Foi uma fase difícil. "Minha mulher e meu filho viviam em Brasília. Eu filmava e aproveitava as folgas para visitar os dois, brincava com o moleque e voltava correndo." Em 2011, fez a primeira novela, Insensato Coração. Depois, veio o Adauto de Avenida Brasil. O público se amarrou no estilo bronco/humorístico do personagem. A partir daí, tudo mudou. Consolidado na Globo, Juliano chamou a família e dispensou a ponte aérea. É um cara bem família. Adora esportes. Sempre nadou. "Já nadei mais, mas sempre de forma amadora. É um esporte que curto muito."

Embora negue, faz o gênero intelectual. Foi de óculos ao tapete vermelho de Serra Pelada no Festival do Rio. "Que intelectual, cara? Olha pra mim. Nem meu pai faz esse gênero." Mas o brucutu que luta pelo poder em Serra Pelada é um homem sensível e, no ano passado, Juliano lançou um livro de poemas - Pelas Janelas.

A filmografia já é extensa, 16 filmes desde 2002. Mas deve estourar a partir de Serra Pelada. Ele só tem elogios para Júlio Andrade e para Wagner Moura. "Veja o Wagner, velho. O papel é pequeno, e ele engole a gente. Tenho o maior respeito por esses caras, o Júlio, o Wagner. Aprendo com eles." Aprendeu muito com o diretor Heitor Dhalia. "O esforço dele para fazer um filme desse tamanho foi inspirador.
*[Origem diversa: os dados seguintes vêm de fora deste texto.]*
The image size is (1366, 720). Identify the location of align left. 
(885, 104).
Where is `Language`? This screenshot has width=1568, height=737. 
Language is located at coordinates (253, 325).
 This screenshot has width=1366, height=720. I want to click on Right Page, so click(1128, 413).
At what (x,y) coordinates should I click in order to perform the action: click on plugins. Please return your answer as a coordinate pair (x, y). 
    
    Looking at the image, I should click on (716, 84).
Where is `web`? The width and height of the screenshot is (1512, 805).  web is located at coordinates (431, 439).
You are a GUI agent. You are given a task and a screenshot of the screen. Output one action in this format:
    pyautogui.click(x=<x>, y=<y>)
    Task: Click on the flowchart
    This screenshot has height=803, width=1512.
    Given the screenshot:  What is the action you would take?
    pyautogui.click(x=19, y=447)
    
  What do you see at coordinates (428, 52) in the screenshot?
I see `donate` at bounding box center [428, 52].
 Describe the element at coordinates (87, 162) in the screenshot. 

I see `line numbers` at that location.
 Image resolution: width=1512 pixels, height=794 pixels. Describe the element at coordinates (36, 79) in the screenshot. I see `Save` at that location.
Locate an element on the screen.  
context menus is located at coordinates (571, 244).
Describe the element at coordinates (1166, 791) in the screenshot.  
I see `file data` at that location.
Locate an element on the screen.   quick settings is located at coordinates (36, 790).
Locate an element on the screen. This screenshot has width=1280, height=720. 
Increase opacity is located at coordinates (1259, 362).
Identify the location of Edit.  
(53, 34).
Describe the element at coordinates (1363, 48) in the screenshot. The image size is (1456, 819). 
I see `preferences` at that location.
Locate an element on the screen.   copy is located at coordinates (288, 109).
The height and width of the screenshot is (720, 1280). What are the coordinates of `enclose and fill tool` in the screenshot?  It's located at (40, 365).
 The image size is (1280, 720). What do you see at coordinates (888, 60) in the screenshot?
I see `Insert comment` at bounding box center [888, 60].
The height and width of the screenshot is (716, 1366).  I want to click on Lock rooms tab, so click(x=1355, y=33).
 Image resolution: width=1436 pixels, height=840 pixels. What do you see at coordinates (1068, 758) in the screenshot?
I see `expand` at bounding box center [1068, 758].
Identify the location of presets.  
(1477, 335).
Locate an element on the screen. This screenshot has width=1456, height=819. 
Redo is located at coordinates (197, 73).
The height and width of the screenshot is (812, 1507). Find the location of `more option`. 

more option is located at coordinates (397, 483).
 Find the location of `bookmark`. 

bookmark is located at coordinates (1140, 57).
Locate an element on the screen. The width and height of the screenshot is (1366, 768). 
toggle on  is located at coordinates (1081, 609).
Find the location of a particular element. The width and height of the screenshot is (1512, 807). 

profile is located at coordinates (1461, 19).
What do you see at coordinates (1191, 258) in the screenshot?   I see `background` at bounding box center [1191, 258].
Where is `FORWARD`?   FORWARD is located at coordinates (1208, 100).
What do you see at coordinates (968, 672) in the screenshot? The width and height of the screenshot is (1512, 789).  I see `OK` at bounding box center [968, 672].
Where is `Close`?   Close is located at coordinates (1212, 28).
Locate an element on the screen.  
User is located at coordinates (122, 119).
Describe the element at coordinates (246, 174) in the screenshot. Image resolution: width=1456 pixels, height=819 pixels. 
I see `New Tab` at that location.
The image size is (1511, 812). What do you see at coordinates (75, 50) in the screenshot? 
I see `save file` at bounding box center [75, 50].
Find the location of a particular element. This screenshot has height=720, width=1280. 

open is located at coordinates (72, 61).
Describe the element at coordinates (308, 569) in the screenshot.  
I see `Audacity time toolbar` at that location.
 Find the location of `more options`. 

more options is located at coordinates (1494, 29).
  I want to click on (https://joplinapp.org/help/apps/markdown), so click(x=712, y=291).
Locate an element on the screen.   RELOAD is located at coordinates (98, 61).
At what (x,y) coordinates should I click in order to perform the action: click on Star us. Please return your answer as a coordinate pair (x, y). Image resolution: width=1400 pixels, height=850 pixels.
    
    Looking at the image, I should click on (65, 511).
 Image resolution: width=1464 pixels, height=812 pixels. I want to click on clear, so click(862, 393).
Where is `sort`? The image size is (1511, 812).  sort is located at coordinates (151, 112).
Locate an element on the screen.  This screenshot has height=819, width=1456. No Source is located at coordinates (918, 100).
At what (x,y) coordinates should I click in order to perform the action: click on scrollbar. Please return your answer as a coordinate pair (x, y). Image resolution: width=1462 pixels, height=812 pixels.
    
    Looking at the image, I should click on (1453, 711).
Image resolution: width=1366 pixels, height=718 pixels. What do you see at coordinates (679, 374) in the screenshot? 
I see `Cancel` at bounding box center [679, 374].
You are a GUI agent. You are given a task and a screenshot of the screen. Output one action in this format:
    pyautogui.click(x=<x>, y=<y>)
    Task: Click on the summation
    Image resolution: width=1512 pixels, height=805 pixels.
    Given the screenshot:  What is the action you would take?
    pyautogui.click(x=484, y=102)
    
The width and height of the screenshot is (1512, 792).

Uma coisa grandiosa." E o futuro? "Estamos aí. Não posso dizer como será porque, nessa profissão, a gente é muito escolhido. As coisas têm dado certo para mim e eu espero que deem mais ainda."

Por exemplo, o Ninho - "Acho que o fato de ele ter obtido sucesso fazendo o que gosta, fazendo a arte dele, mudou a cara e a personalidade do Ninho. O dinheiro trouxe mais calma, uma atitude mais madura, mas não sei se ele ficou bonzinho ou mais vilão ainda. A novela Amor à Vida ainda tem chão pela frente para descobrir. É diferente do cinema. Na novela, a gente avança no escuro, a trama pode mudar. O filme já tem uma curva dramática. São maneiras diversas de abordar os personagens, e eu estou adorando."